• [WHAT THE TASK REQUIRES]: In the excerpt on Hroswitha's Gesta Ottonis, what does Hroswitha call Otto II when she asks him to receive her tribute to his father?

• [EXTRACT]:

■ ■ ■ ■ ■ ■ ■

The narrative seems at first glance straightforward and unexceptional.2 But Hroswitha has made the Gesta Ottonis more than a simple chronicle of events; for underlying her descriptive account of Otto's accomplishments we can discern a prescriptive definition of the qualities which the truly Christian ruler must exhibit. Otto, central figure in the epic, is in fact Hroswitha's model of Christian heroic virtue.

The key to the poem's underlying meaning—and to Hroswitha's artistry—is the comparison of Otto with the Biblical king David which serves as one of the unifying themes in the epic. This theme begins before the narrative itself; for in the second of two verse prefaces to her poem, Hroswitha twice likens Otto's son to the Biblical king Solomon. The first passage urges the younger Otto to follow the example of Solomon in accepting the responsibility of kingship (Prologue 2: 19-23):

Sed quia te memini sublimiter assimilari
Nato famosi regis David Salomoni,
Qui genitore suo praesente iubenteque sancto,
Optata regnum suscepit pace paternum,
Ipsius exemplo te contentum fore spero.3

In the second passage, Hroswitha addresses Otto II as "our Solomon" (31: nostrum Salomonem), as she asks him to receive her unworthy tribute to his father (Prologue 2: 31-38). These comparisons of Otto II to Solomon in the second prologue serve as an introduction to a major theme of the epic—the comparison of Otto I to David, the father of Solomon. Hroswitha first applies this image to Otto while describing his coronation as Emperor (136-140):

Insuper e tantis ipsum sacra dextra potentis
Protegit insidiis occulta fraude paratis
Et tam magnificis omat persaepe triumphis,
Ut credas regem David regnare fidelem
Iam nunc antiquis fulgentem rite triumphis.

■ ■ ■ ■ ■ ■ ■

• [EXTRACTED RECORDS]:
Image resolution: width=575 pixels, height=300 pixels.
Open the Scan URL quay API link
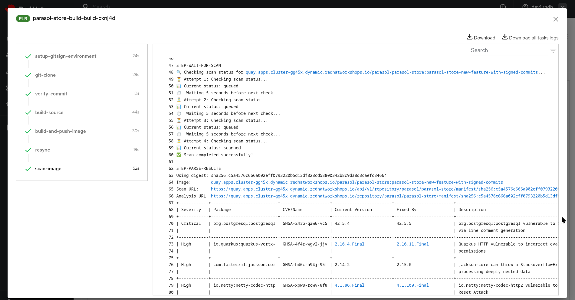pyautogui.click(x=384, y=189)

■ ■ ■ ■ ■ ■ ■

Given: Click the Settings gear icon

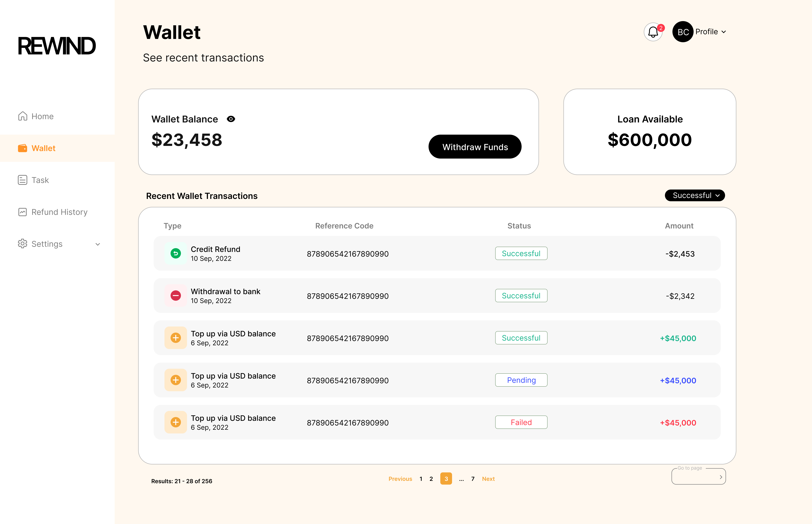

■ ■ ■ ■ ■ ■ ■

• [EXERCISE RESPONSE]: She addresses him as "our Solomon" (nostrum Salomonem).